Here, I thought, could be my way out. I could lie and end the conversation amicably, guaranteeing a good haircut. Or I could keep playing cat and mouse and see where the game took us.
“Umm, no. My mother is American,” I lied.
“Aaah, OK,” he said, looking relieved, as if everything about me finally made sense to him.
The most striking thing when travelling from Syria to Lebanon is how politicised everything is in Lebanon. While Syrians are bashful about discussing domestic politics, the Lebanese think nothing of asking you where you stand on their domestic political spectrum the minute they meet you.
“Are you with or against?” is probably the most common question in Lebanon after “what’s your name?”
I was still at the hairdresser’s watching my transformation in the mirror when I was asked this question.
“Are you with or against the Americans?” the hairdresser said.
Before I could answer, a customer in her mid fifties walked in frazzled, her short blonde-dyed hair brittle and uncombed.

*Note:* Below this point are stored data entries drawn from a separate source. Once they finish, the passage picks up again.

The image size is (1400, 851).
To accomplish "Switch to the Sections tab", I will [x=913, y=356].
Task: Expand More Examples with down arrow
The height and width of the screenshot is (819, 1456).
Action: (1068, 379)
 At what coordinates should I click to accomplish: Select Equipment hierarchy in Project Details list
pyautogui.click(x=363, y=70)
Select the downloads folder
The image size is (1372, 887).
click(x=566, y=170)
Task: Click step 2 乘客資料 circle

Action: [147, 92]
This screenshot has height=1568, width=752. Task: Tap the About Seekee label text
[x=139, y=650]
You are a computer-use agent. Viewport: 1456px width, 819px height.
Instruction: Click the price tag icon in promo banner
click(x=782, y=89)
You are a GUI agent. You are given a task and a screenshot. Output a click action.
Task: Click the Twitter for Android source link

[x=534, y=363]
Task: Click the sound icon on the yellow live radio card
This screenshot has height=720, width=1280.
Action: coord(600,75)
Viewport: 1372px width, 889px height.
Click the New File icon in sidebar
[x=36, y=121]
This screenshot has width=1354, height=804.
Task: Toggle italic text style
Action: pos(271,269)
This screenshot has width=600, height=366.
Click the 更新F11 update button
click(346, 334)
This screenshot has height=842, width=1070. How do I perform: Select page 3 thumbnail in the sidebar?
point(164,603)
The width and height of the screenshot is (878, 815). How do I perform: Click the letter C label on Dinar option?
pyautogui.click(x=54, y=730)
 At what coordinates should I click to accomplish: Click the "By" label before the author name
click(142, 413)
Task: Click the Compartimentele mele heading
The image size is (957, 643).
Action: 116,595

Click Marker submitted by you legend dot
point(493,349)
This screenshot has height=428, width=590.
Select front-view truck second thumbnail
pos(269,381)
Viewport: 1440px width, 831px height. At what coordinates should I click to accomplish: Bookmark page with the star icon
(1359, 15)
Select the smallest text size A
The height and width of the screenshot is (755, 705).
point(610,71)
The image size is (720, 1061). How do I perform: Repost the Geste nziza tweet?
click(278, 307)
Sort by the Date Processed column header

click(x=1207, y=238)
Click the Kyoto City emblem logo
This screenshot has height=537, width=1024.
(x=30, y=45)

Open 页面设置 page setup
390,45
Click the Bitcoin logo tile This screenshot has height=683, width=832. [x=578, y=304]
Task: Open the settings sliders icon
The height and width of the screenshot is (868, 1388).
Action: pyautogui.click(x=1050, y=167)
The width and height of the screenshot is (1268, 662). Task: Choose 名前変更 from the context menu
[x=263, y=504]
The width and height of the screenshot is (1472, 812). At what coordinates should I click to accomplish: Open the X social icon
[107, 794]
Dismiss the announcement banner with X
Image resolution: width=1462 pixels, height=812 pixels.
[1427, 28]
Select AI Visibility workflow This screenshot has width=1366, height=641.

According to my friend, this hairdresser is known to the stars and the wives of politicians.
“Je suis en retard,” she announced to the hairdresser, her head appearing in my mirror. She spoke the French typical of Sodeco, a predominantly Christian neighbourhood.
How their conversation moved from “I’m running late” to comparing political affiliation is beyond me. But after exchanging the usual “ça va” and “walaw”, the latter being colloquial for no worries, they vented politics at each other.
“I know you’re a supporter of Aoun,” she told the hairdresser. “But I’m not,” she announced, her head’s reflection still floating in my mirror.
“And that’s why you were late,” he said in French, laughing.
The conversation ended as quickly as it started, and the woman sat herself down in a chair for a shampoo.
Turning his attention back to me, he made a reference to one pro and one anti-Syrian Lebanese politician and asked:
“Are you with or against Aoun? Or do you prefer Geagea?”
I mumbled something about not caring a whole lot for internal politics in Lebanon.
“Ah, mais vous êtes Syrienne. Vous aimez Hariri,” he concluded, half testing if I understood French, another telltale political sign for some Lebanese.
Fortunately, he got distracted and forgot to wait for an answer. When he finished my hair, I paid in US dollars, then thanked him in French. I walked out into the street, and my hair looked fabulous.